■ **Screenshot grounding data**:
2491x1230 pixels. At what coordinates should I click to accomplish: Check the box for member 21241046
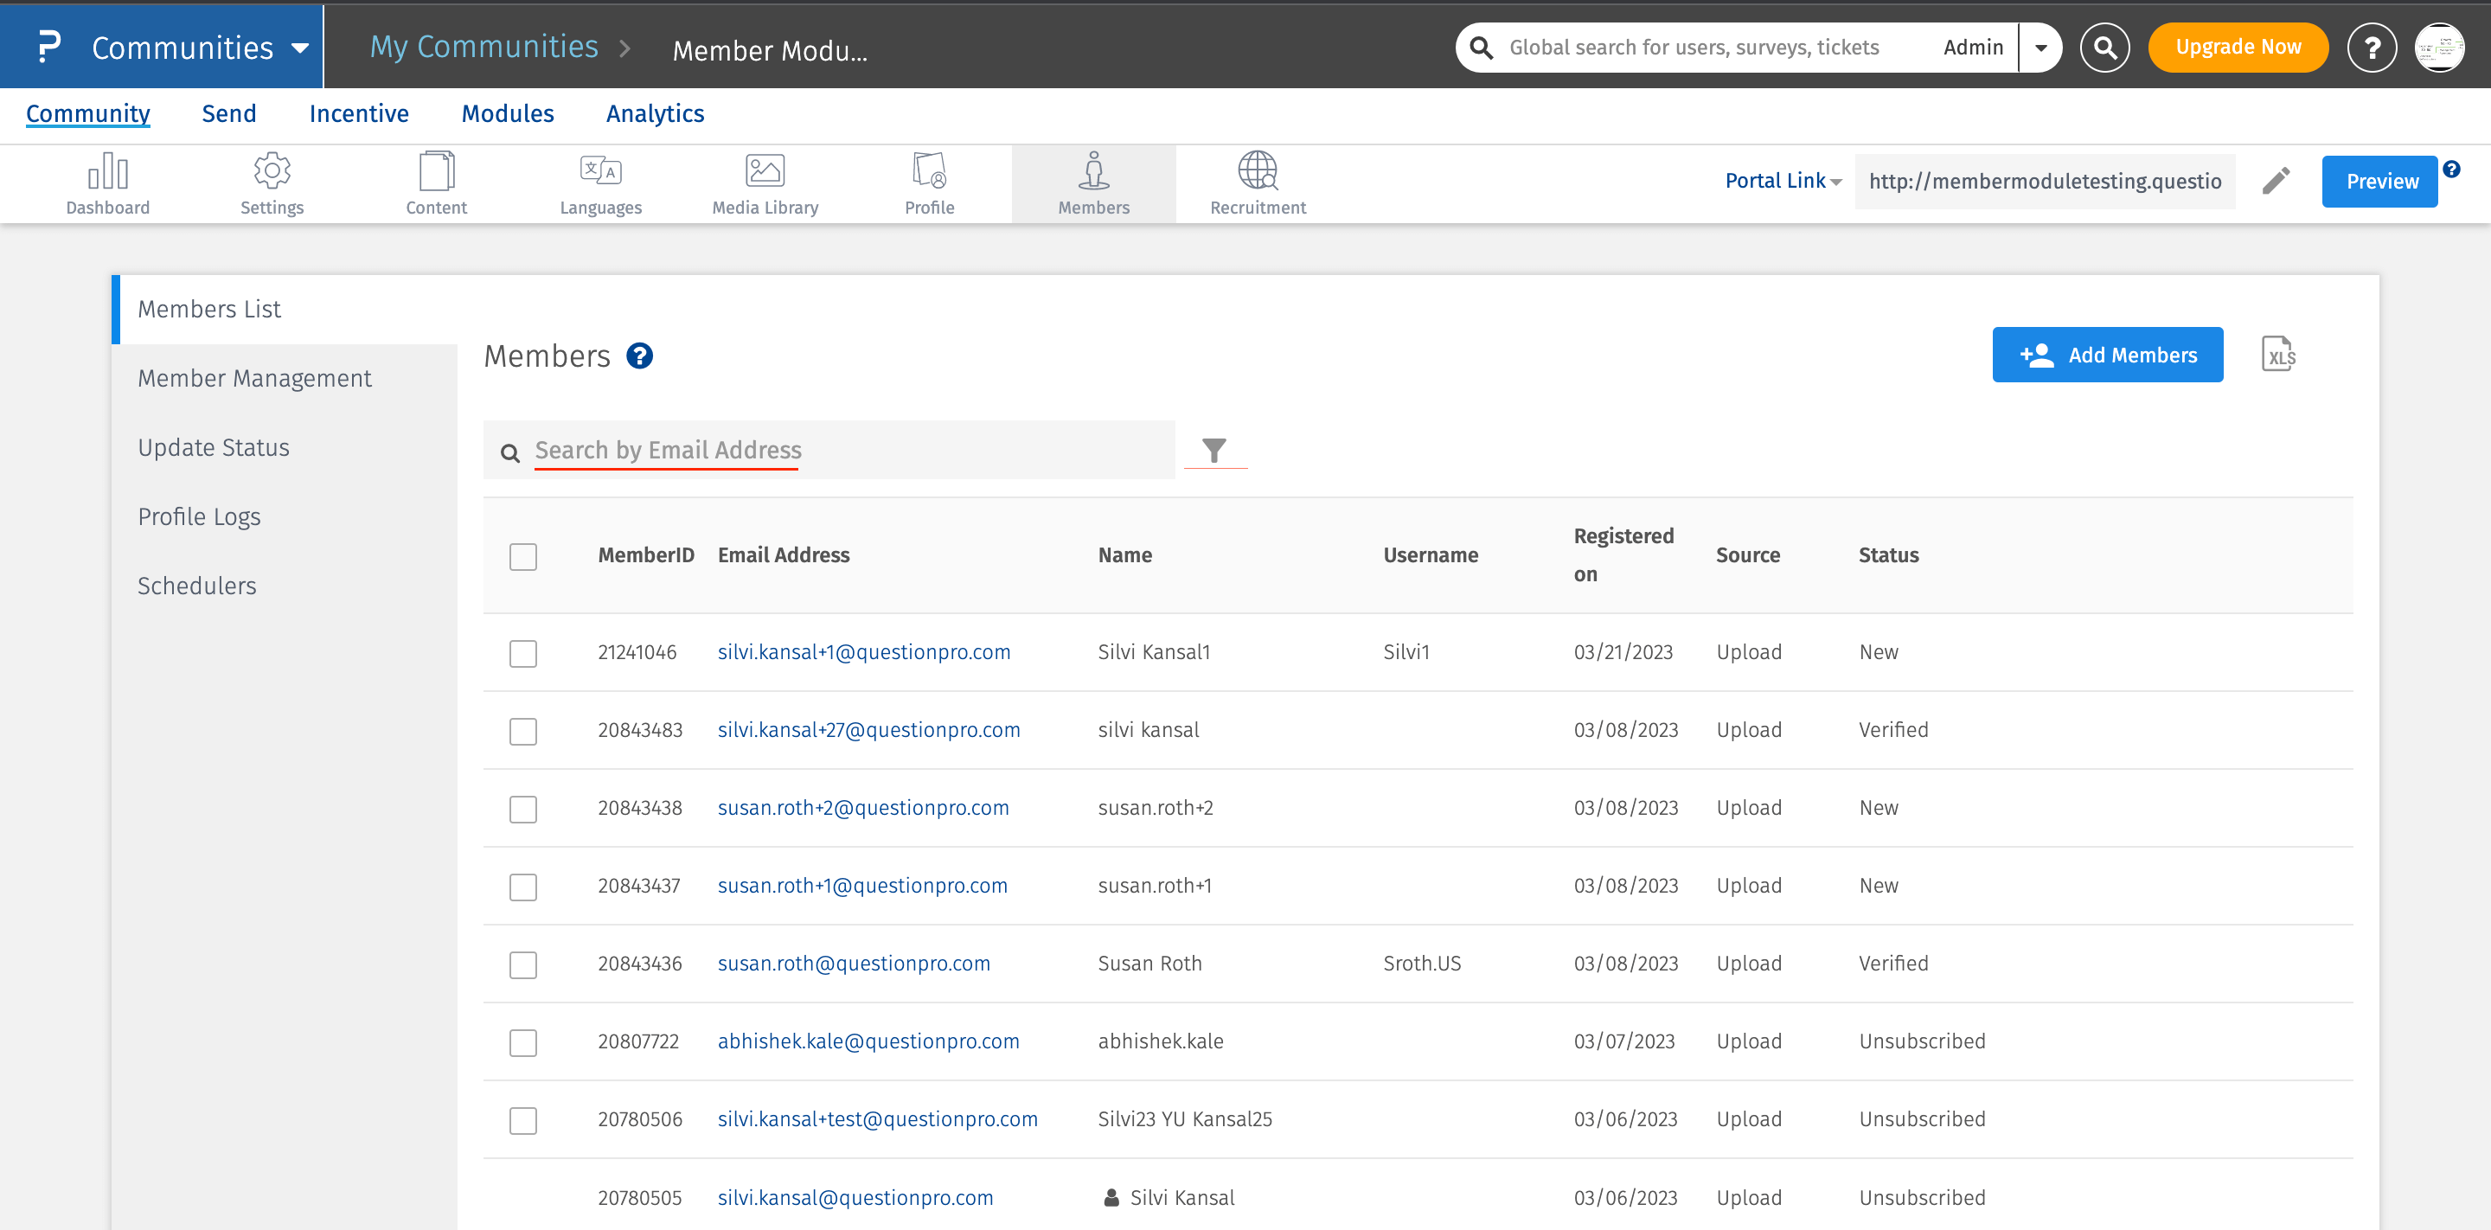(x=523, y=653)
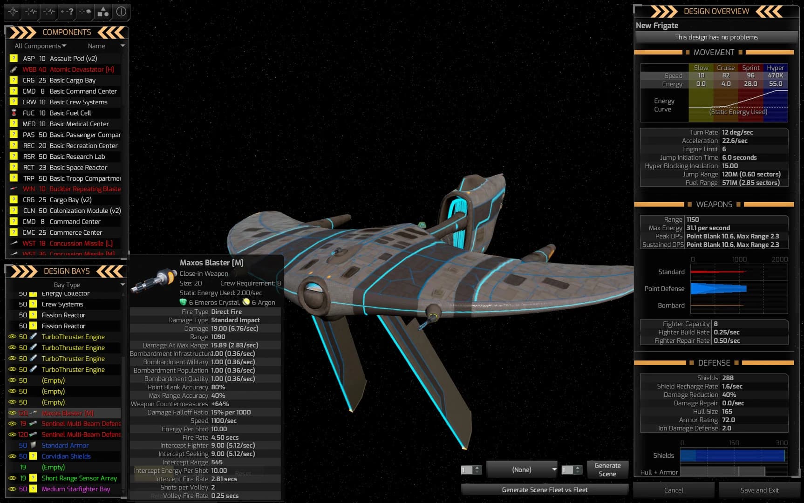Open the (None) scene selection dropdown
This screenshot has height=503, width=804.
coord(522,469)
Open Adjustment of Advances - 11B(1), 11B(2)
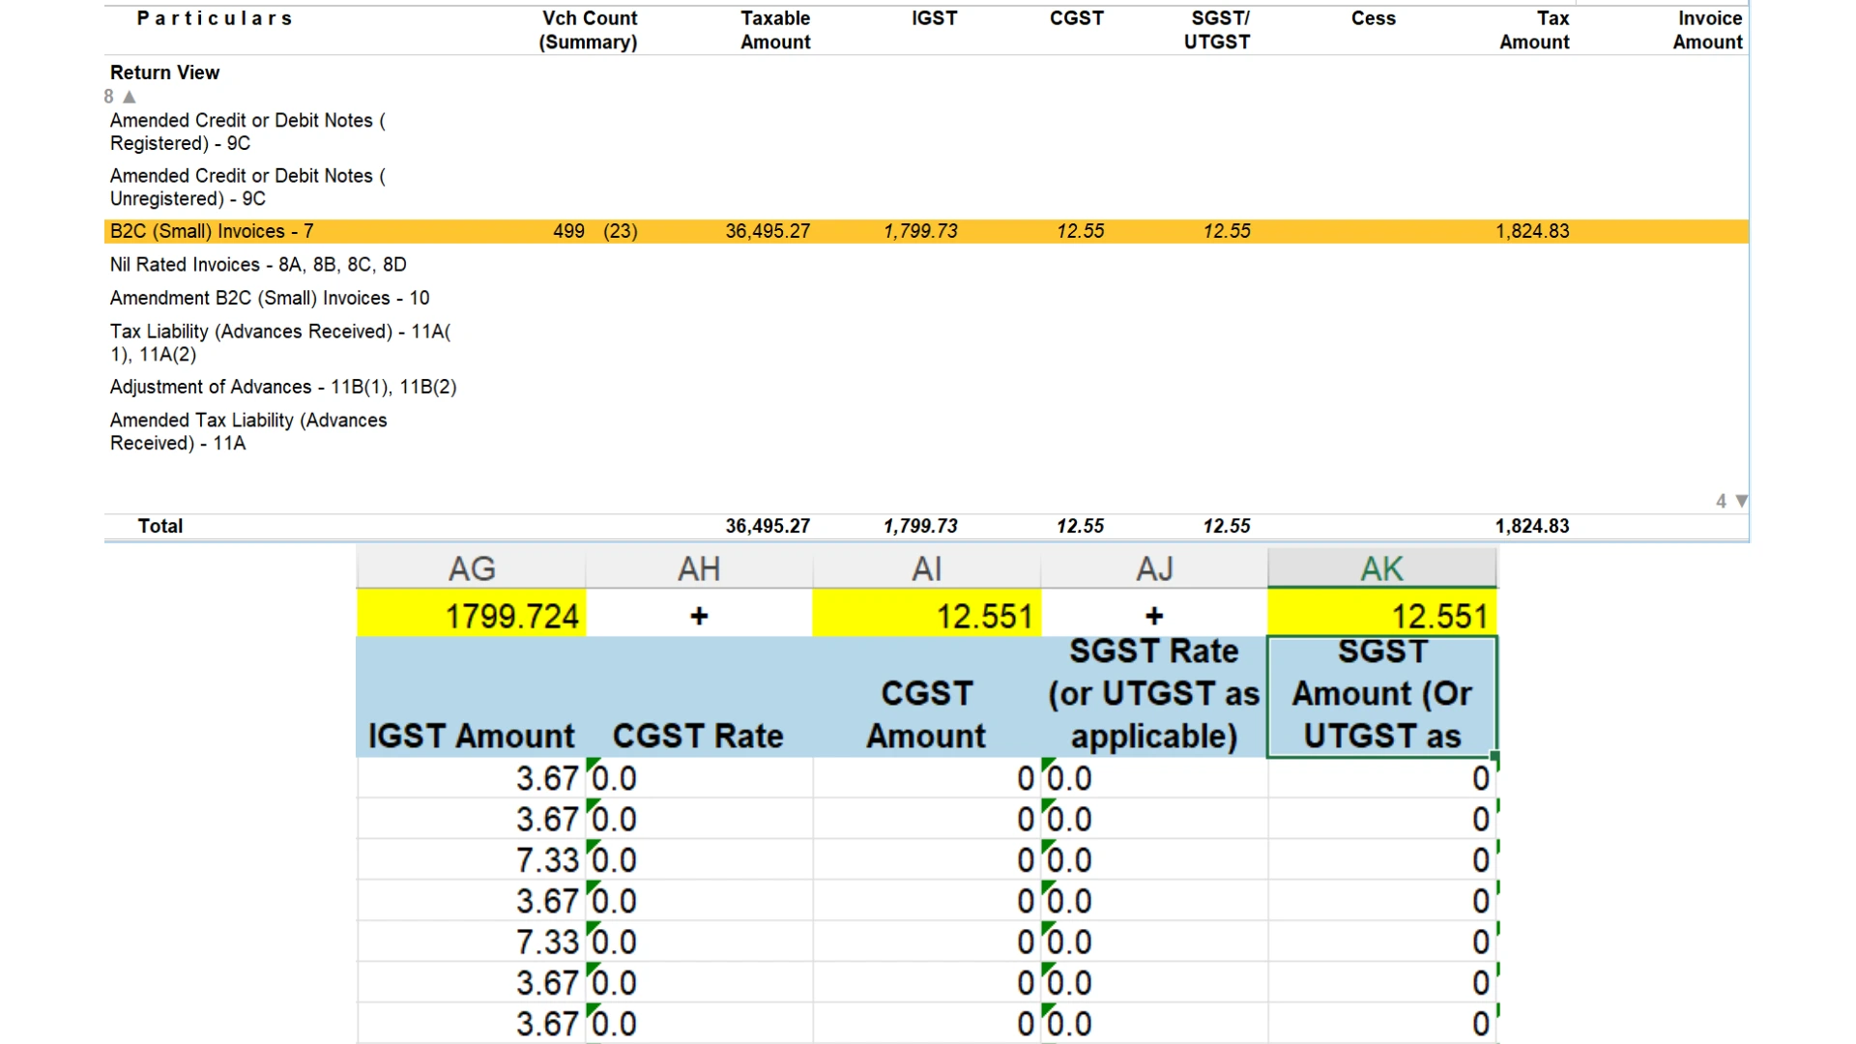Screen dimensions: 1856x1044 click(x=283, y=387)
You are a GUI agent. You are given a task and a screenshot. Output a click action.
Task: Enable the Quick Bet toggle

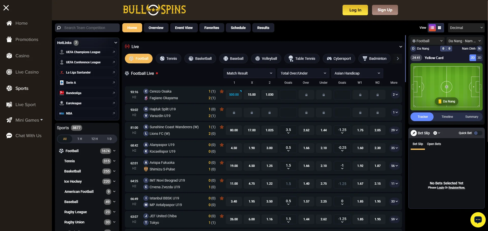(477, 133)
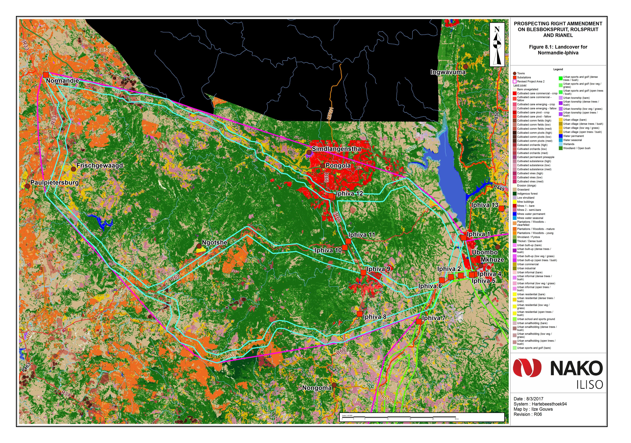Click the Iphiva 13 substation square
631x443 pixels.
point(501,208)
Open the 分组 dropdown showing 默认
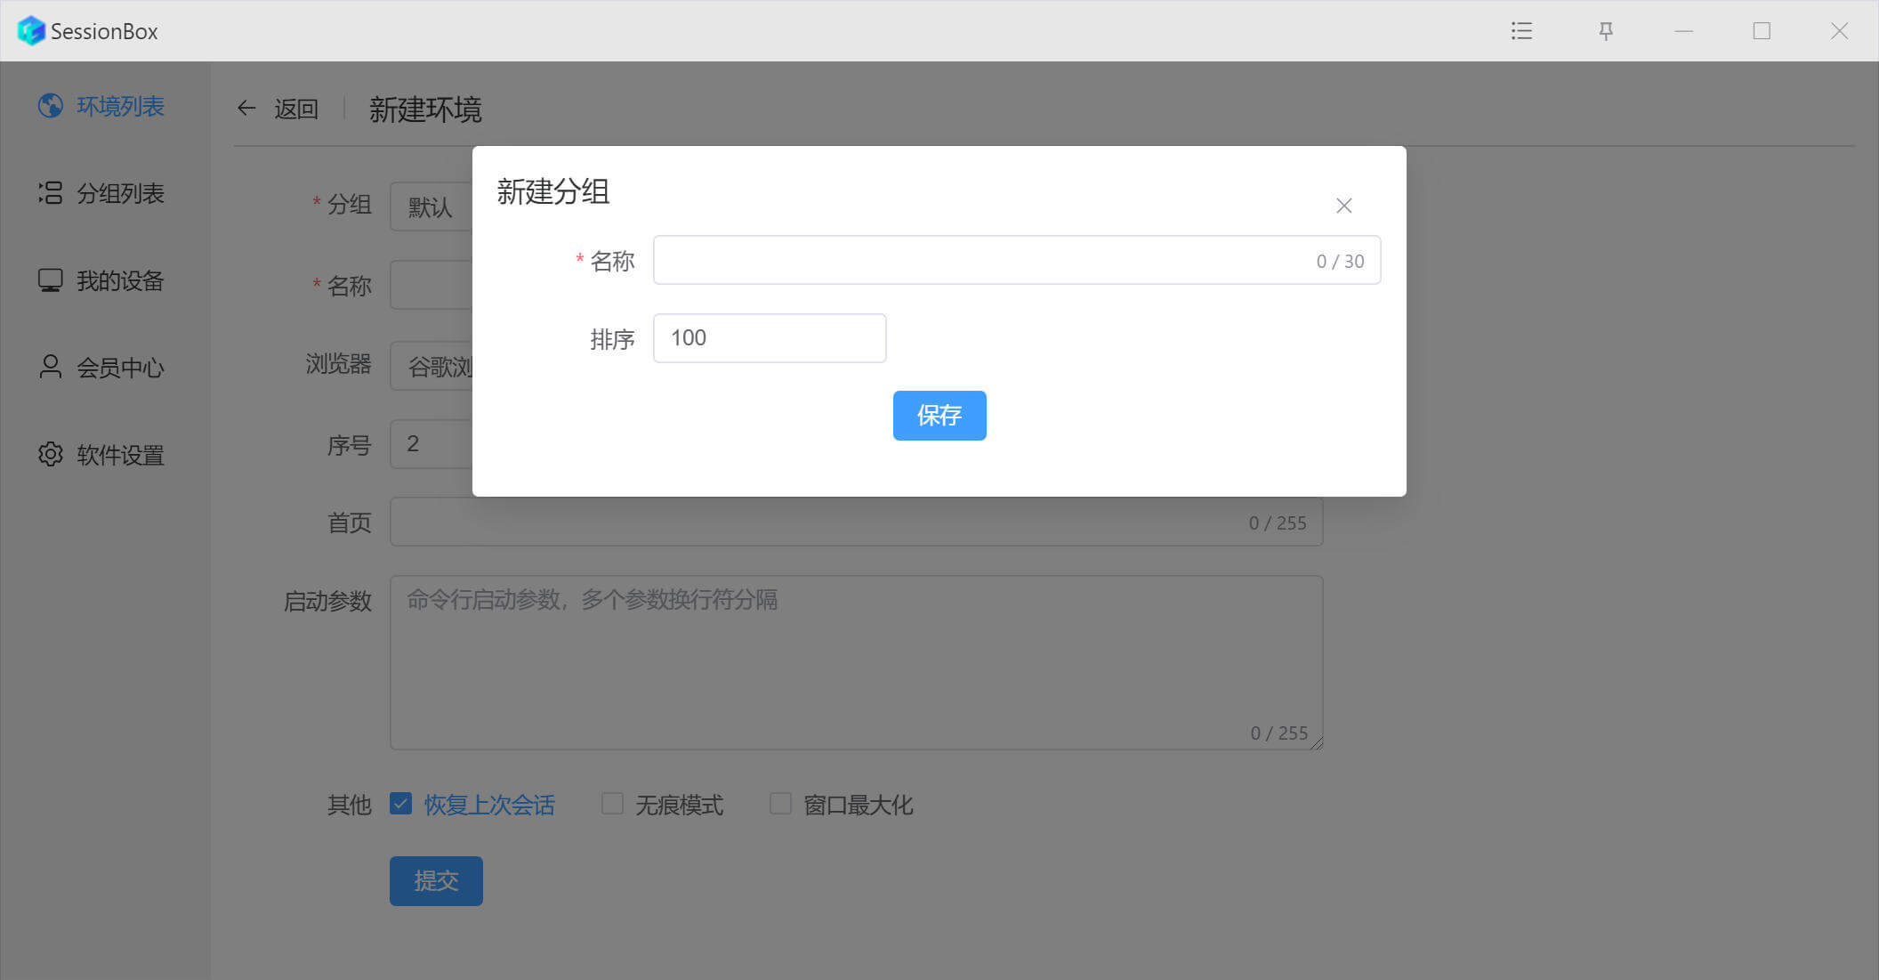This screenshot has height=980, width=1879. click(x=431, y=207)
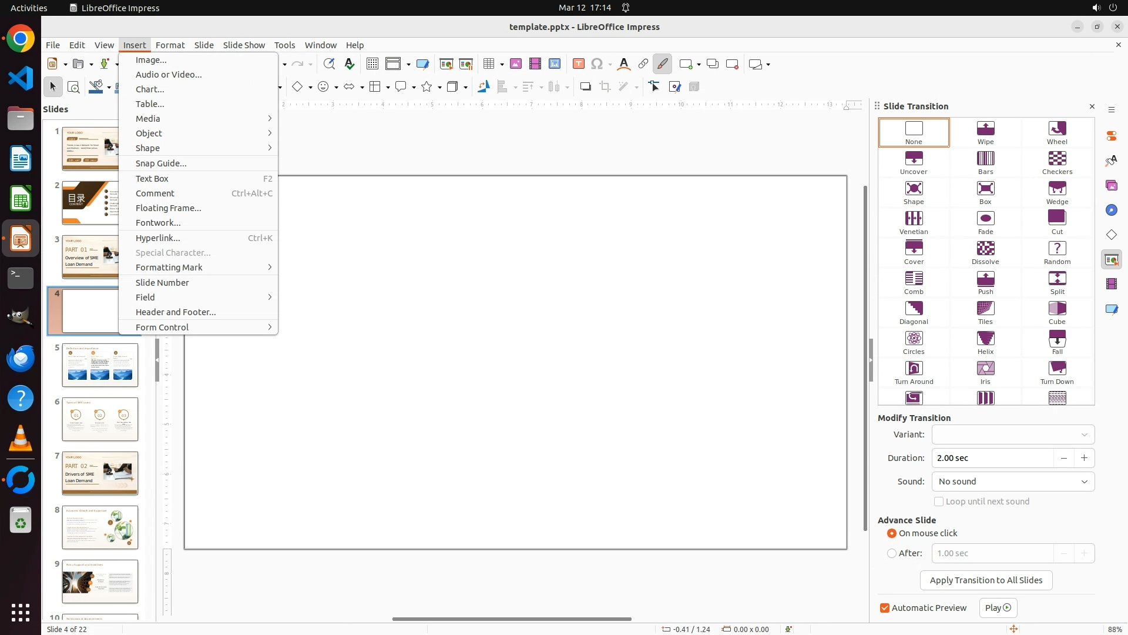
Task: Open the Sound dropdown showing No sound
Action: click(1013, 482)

■ **EXERCISE GOAL**: Omit all pictures while transcribing the entries verbatim.

■ **REPLY**:
2491x1230 pixels. At what coordinates should I click to accomplish: Check the box for member 21241046
(x=523, y=653)
Open the (None) scene selection dropdown
This screenshot has height=503, width=804.
coord(522,469)
Open Adjustment of Advances - 11B(1), 11B(2)
Screen dimensions: 1856x1044 click(x=283, y=387)
You are a GUI agent. You are given a task and a screenshot. Output a click action.
Task: Enable the Quick Bet toggle

(477, 133)
Click the Iphiva 13 substation square
631x443 pixels.
point(501,208)
Open the 分组 dropdown showing 默认
This screenshot has height=980, width=1879. click(x=431, y=207)
Task: Open the Sound dropdown showing No sound
Action: click(1013, 482)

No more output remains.